# [Action item]
Please set down the entries below once more, exactly.

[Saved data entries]
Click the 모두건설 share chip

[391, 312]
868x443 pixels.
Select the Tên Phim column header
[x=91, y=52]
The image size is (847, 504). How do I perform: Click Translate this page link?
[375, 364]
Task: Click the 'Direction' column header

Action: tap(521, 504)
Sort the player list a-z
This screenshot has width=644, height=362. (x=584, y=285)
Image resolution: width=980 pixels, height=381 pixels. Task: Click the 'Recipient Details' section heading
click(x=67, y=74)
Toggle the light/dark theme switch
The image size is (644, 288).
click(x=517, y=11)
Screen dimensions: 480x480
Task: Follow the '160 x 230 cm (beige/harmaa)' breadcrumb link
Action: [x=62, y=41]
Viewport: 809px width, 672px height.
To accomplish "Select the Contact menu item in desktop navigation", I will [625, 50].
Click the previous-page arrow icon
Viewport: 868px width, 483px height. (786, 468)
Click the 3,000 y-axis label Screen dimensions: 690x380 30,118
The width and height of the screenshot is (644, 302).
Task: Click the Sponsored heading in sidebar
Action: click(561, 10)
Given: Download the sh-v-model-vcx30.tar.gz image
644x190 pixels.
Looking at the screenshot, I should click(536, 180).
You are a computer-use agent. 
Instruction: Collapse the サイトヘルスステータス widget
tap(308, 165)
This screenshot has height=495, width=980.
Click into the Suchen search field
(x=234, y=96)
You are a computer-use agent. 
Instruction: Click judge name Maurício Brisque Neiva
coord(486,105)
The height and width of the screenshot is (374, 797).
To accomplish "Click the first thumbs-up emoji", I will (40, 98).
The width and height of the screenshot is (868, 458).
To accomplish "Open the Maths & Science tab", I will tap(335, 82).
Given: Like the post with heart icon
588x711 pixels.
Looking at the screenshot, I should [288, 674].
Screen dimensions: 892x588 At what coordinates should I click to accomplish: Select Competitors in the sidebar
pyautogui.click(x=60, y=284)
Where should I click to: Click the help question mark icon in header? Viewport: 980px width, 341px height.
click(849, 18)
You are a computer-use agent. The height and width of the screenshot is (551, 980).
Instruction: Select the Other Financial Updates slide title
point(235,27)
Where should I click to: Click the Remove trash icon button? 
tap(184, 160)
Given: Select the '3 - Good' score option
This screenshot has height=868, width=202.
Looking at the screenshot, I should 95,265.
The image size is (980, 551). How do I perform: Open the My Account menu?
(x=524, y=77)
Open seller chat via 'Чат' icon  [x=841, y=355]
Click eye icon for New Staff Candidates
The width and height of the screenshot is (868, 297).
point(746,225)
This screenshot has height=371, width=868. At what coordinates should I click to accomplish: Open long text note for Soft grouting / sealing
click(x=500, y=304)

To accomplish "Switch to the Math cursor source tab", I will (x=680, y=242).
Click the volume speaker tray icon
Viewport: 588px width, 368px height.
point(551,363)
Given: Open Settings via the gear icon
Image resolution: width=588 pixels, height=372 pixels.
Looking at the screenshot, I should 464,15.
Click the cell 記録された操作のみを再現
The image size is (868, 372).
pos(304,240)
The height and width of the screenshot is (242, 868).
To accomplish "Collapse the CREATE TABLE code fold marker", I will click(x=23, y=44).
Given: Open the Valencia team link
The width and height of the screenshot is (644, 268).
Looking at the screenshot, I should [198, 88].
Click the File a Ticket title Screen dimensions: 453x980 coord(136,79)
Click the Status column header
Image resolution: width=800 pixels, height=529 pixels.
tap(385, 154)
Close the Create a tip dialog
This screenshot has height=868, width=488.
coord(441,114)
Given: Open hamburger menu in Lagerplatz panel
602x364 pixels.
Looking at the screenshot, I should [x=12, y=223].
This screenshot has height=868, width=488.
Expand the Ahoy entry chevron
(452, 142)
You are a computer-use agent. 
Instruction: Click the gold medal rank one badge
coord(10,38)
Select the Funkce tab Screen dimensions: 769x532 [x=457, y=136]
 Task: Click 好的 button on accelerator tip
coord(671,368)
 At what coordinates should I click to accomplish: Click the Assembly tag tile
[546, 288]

# [Problem solution]
Click the 모두건설 share chip

[391, 312]
868x443 pixels.
Select the Tên Phim column header
[x=91, y=52]
The image size is (847, 504). How do I perform: Click Translate this page link?
[375, 364]
Task: Click the 'Direction' column header

Action: tap(521, 504)
Sort the player list a-z
This screenshot has width=644, height=362. (x=584, y=285)
Image resolution: width=980 pixels, height=381 pixels. Task: Click the 'Recipient Details' section heading
click(x=67, y=74)
Toggle the light/dark theme switch
The image size is (644, 288).
click(x=517, y=11)
Screen dimensions: 480x480
Task: Follow the '160 x 230 cm (beige/harmaa)' breadcrumb link
Action: [x=62, y=41]
Viewport: 809px width, 672px height.
To accomplish "Select the Contact menu item in desktop navigation", I will [625, 50].
Click the previous-page arrow icon
Viewport: 868px width, 483px height. (786, 468)
Click the 3,000 y-axis label Screen dimensions: 690x380 30,118
The width and height of the screenshot is (644, 302).
Task: Click the Sponsored heading in sidebar
Action: click(561, 10)
Given: Download the sh-v-model-vcx30.tar.gz image
644x190 pixels.
Looking at the screenshot, I should click(536, 180).
You are a computer-use agent. 
Instruction: Collapse the サイトヘルスステータス widget
tap(308, 165)
This screenshot has height=495, width=980.
Click into the Suchen search field
(x=234, y=96)
You are a computer-use agent. 
Instruction: Click judge name Maurício Brisque Neiva
coord(486,105)
The height and width of the screenshot is (374, 797).
To accomplish "Click the first thumbs-up emoji", I will (40, 98).
The width and height of the screenshot is (868, 458).
To accomplish "Open the Maths & Science tab", I will tap(335, 82).
Given: Like the post with heart icon
588x711 pixels.
Looking at the screenshot, I should [288, 674].
Screen dimensions: 892x588 At what coordinates should I click to accomplish: Select Competitors in the sidebar
pyautogui.click(x=60, y=284)
Where should I click to: Click the help question mark icon in header? Viewport: 980px width, 341px height.
click(849, 18)
You are a computer-use agent. The height and width of the screenshot is (551, 980).
Instruction: Select the Other Financial Updates slide title
point(235,27)
Where should I click to: Click the Remove trash icon button? 
tap(184, 160)
Given: Select the '3 - Good' score option
This screenshot has height=868, width=202.
Looking at the screenshot, I should 95,265.
The image size is (980, 551). How do I perform: Open the My Account menu?
(x=524, y=77)
Open seller chat via 'Чат' icon  [x=841, y=355]
Click eye icon for New Staff Candidates
The width and height of the screenshot is (868, 297).
point(746,225)
This screenshot has height=371, width=868. At what coordinates should I click to accomplish: Open long text note for Soft grouting / sealing
click(x=500, y=304)

To accomplish "Switch to the Math cursor source tab", I will (x=680, y=242).
Click the volume speaker tray icon
Viewport: 588px width, 368px height.
point(551,363)
Given: Open Settings via the gear icon
Image resolution: width=588 pixels, height=372 pixels.
Looking at the screenshot, I should 464,15.
Click the cell 記録された操作のみを再現
The image size is (868, 372).
pos(304,240)
The height and width of the screenshot is (242, 868).
To accomplish "Collapse the CREATE TABLE code fold marker", I will click(x=23, y=44).
Given: Open the Valencia team link
The width and height of the screenshot is (644, 268).
Looking at the screenshot, I should [198, 88].
Click the File a Ticket title Screen dimensions: 453x980 coord(136,79)
Click the Status column header
Image resolution: width=800 pixels, height=529 pixels.
tap(385, 154)
Close the Create a tip dialog
This screenshot has height=868, width=488.
coord(441,114)
Given: Open hamburger menu in Lagerplatz panel
602x364 pixels.
Looking at the screenshot, I should [x=12, y=223].
This screenshot has height=868, width=488.
Expand the Ahoy entry chevron
(452, 142)
You are a computer-use agent. 
Instruction: Click the gold medal rank one badge
coord(10,38)
Select the Funkce tab Screen dimensions: 769x532 [x=457, y=136]
 Task: Click 好的 button on accelerator tip
coord(671,368)
 At what coordinates should I click to accomplish: Click the Assembly tag tile
[546, 288]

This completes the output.